• _Exercise details_: Begin your copy at the line holding "Given: Switch to the Raw response view" and end it at the last line of the listing. Keep every line exact and leave out the pictures.

• _Records to process_:
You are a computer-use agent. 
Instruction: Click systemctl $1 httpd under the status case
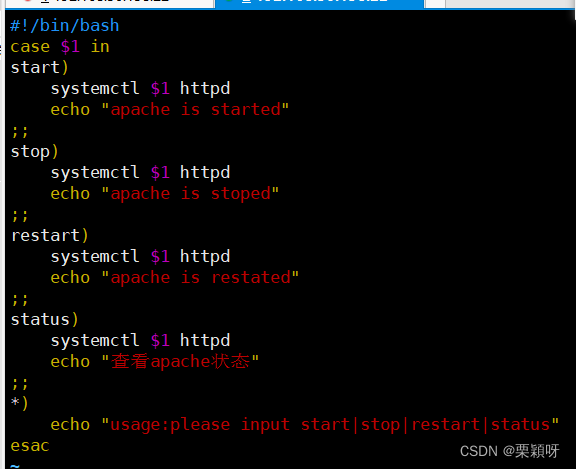click(x=140, y=340)
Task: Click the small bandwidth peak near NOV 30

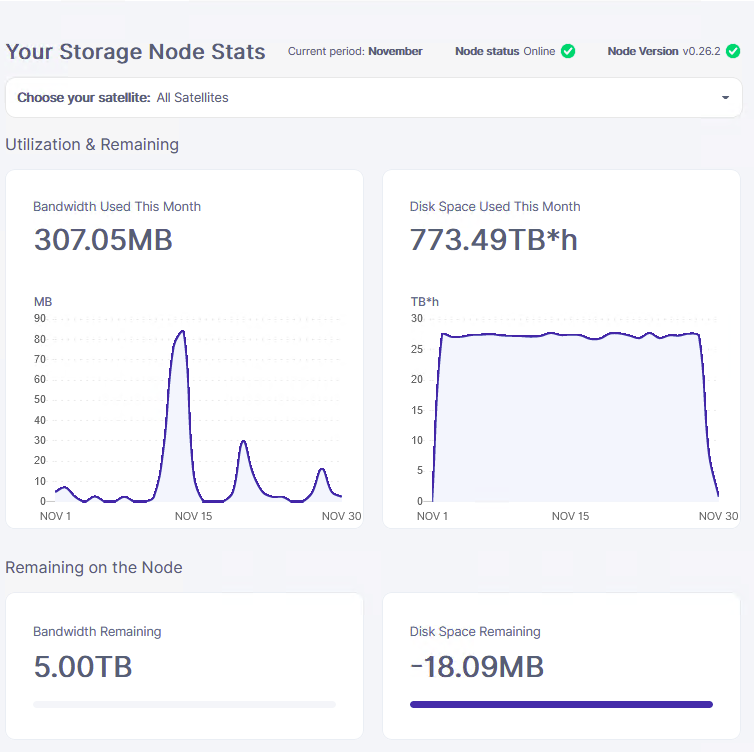Action: (322, 470)
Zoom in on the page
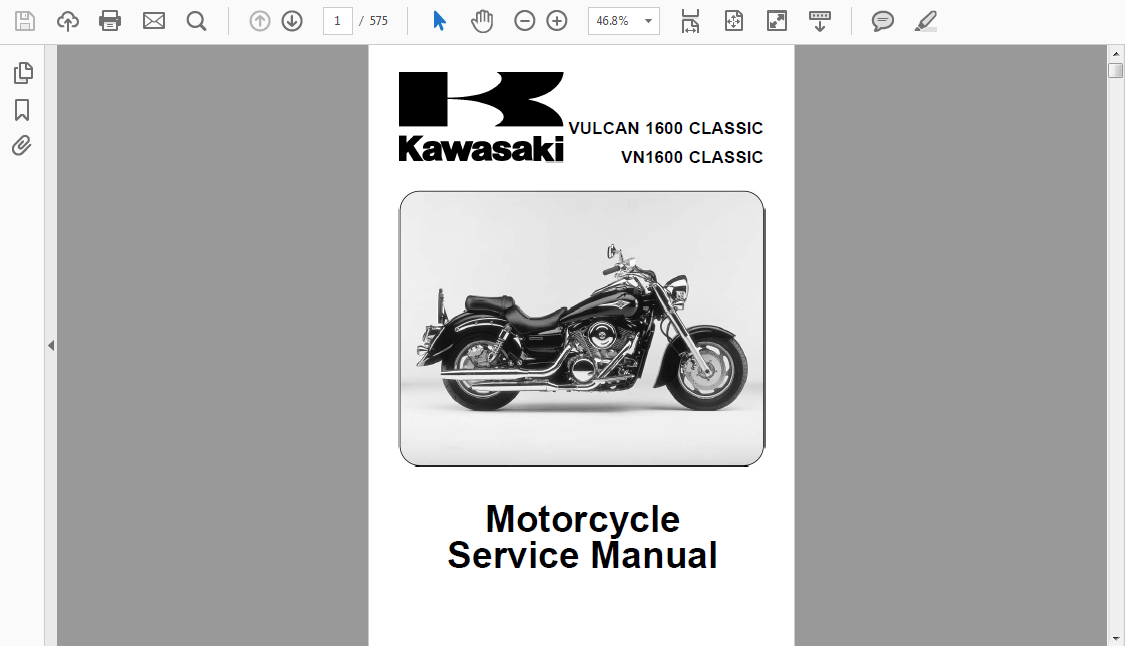This screenshot has width=1125, height=646. click(x=556, y=20)
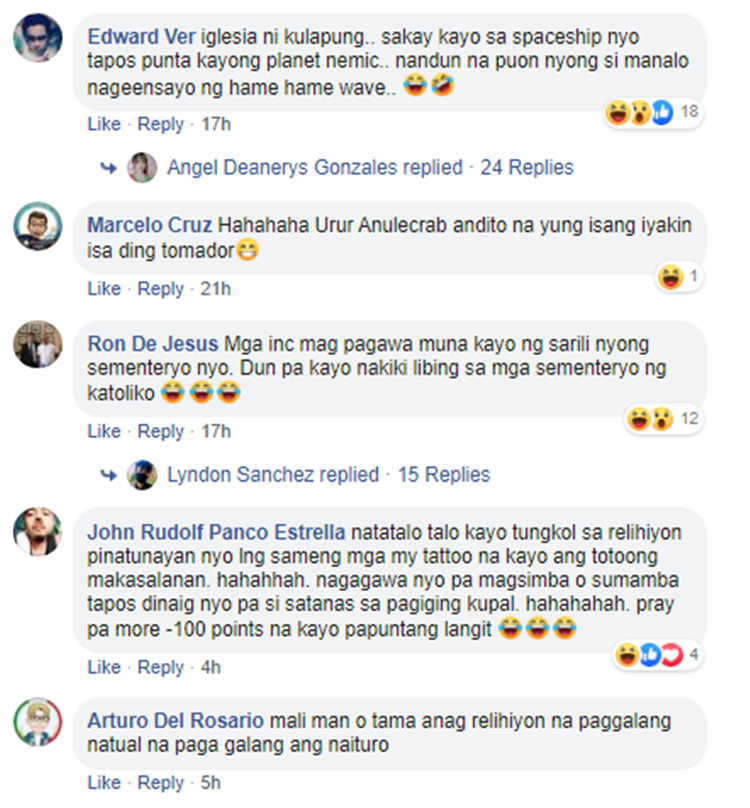Expand the 24 Replies thread
The image size is (750, 808).
click(527, 167)
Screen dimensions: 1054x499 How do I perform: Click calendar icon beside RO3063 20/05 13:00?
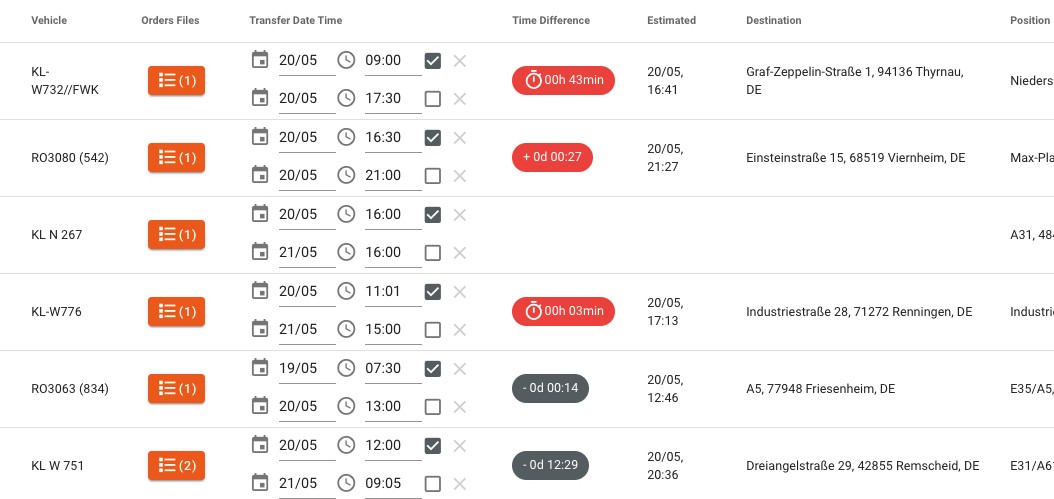click(x=259, y=406)
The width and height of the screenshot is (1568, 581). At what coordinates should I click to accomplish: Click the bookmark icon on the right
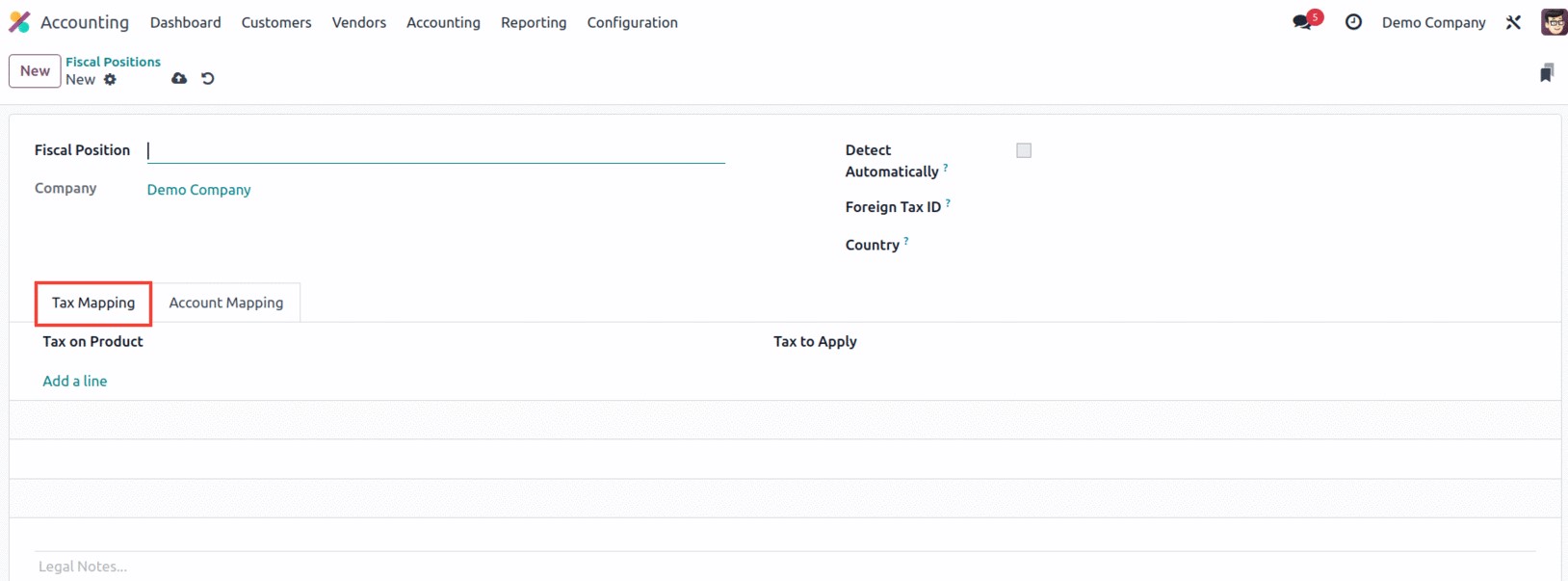1546,73

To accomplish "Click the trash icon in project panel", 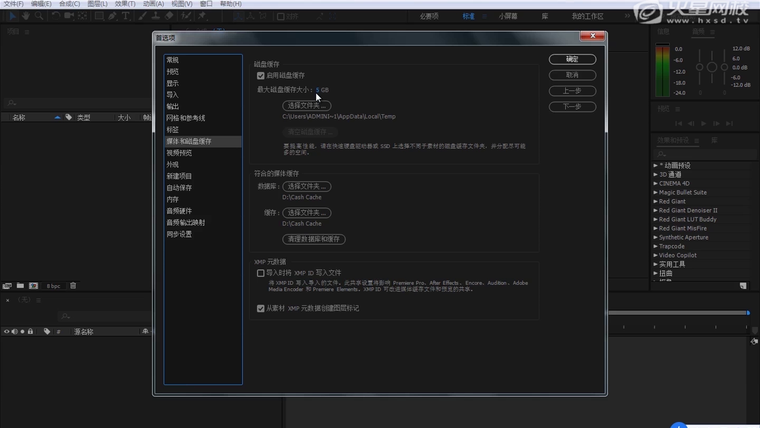I will pyautogui.click(x=72, y=286).
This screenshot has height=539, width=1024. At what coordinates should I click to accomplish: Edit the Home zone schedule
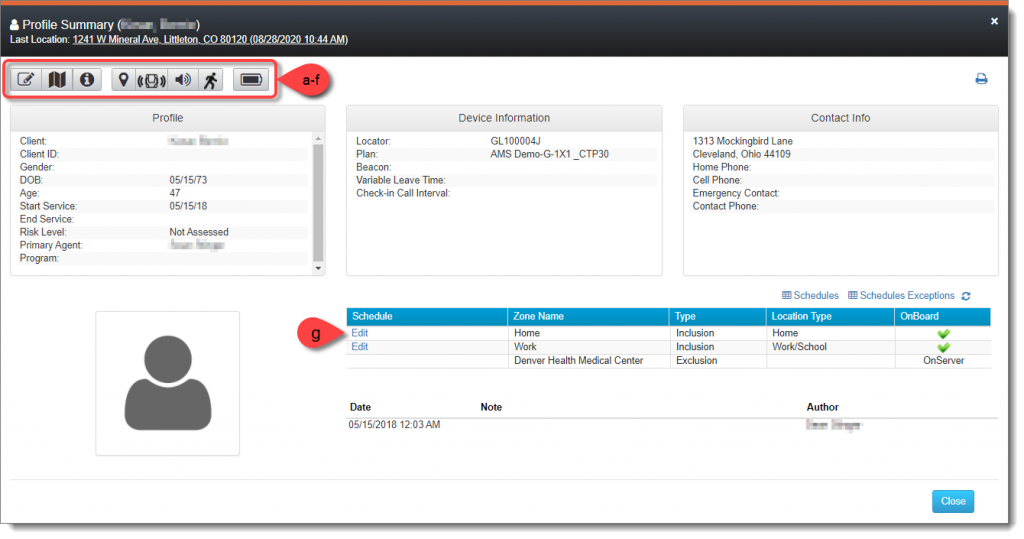coord(360,333)
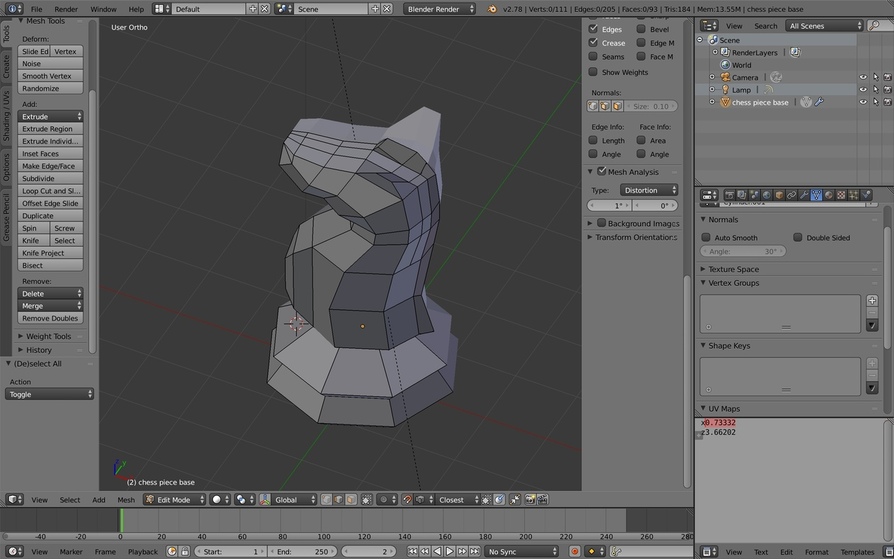Click the snap magnet icon in viewport header

407,500
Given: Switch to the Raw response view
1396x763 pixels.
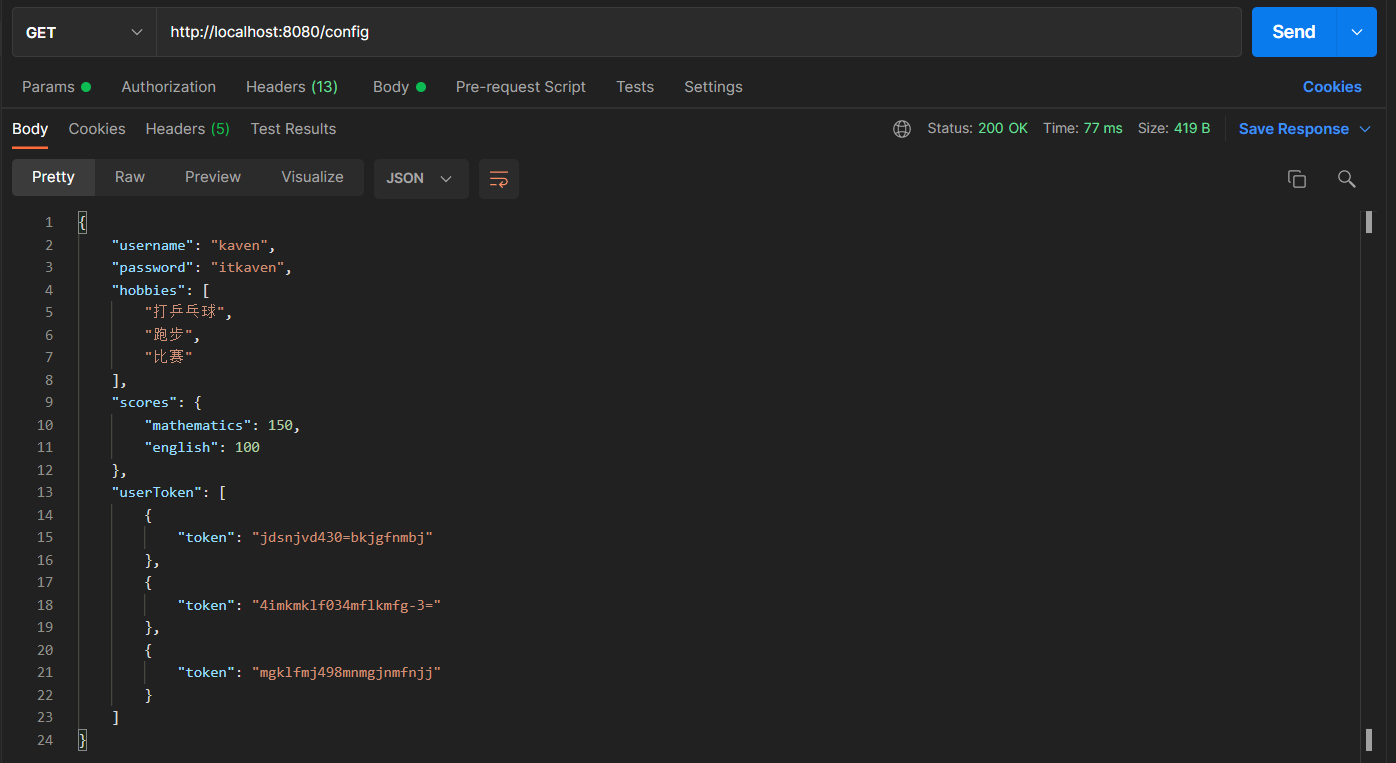Looking at the screenshot, I should 129,177.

• _Task answer_:
Given: Switch to the Raw response view
1396x763 pixels.
Looking at the screenshot, I should 129,177.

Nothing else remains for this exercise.